# [PAGE TEXT]
Czech film director and academic (1941–2025)

Rudolf Adler (25 May 1941 – 10 November 2025) was a Czech film director, screenwriter and film educator.

==Life and career==
Rudolf Adler studied film directing at the Film and TV School of the Academy of Performing Arts in Prague, graduating in 1966. Concomitantly Adler wrote the libretto for composer Zdeněk Pololáník's ballet Mechanismus; their collaborative work premiered at the FX Šalda Theater, Liberec, in 1964.

When Czechoslovakia hosted joint Warsaw Pact military maneuvers in September 1966, Rudolf Adler, then an Army filmmaker, was sent to south South Bohemia to document war games.

At a time when Czechoslovakia's communist regime sought control of the arts, making it difficult if not impossible for the public to gain access to unofficial ideas and expressions, Adler, alongside colleagues Ivan Balaďa and Vladimír Drha, created subversive films. Some of their films qualify as avant-garde and/or auteur films, even though they were produced by Czechoslovak Army Film Studio.

# [INPUT DATA]
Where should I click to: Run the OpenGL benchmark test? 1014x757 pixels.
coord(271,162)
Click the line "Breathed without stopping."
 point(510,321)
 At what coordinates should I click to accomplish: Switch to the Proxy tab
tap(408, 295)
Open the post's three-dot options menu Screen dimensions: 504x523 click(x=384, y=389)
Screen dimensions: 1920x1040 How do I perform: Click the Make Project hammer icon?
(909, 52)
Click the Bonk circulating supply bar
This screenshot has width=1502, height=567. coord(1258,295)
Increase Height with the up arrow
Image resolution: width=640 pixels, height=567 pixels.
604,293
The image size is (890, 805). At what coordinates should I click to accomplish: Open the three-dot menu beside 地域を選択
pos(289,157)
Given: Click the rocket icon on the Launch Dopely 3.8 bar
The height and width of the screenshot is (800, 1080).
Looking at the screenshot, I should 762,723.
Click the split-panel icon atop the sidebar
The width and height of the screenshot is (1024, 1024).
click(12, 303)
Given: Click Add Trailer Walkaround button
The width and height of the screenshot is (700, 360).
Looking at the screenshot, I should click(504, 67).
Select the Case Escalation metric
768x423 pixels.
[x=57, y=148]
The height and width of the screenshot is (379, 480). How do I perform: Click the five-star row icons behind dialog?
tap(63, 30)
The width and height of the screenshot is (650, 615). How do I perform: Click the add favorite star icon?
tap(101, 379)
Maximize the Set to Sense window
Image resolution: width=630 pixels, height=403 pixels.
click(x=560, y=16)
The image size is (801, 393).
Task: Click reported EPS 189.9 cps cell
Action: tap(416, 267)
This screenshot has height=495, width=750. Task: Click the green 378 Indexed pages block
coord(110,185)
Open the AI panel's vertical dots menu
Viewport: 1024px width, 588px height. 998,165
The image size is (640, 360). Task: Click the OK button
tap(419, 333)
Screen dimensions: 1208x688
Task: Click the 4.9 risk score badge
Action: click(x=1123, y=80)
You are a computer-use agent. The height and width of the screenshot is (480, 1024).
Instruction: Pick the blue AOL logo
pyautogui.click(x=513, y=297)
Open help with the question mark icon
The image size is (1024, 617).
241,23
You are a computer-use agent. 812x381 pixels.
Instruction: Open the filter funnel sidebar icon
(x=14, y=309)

# [EXERCISE DIRECTIONS]
Reproduce everything from "Czech film director and" down to "Liberec, in 1964." in the Rudolf Adler biography, substituting "scenario" for "libretto".

# [RESPONSE TO THE EXERCISE]
Czech film director and academic (1941–2025)

Rudolf Adler (25 May 1941 – 10 November 2025) was a Czech film director, screenwriter and film educator.

==Life and career==
Rudolf Adler studied film directing at the Film and TV School of the Academy of Performing Arts in Prague, graduating in 1966. Concomitantly Adler wrote the scenario for composer Zdeněk Pololáník's ballet Mechanismus; their collaborative work premiered at the FX Šalda Theater, Liberec, in 1964.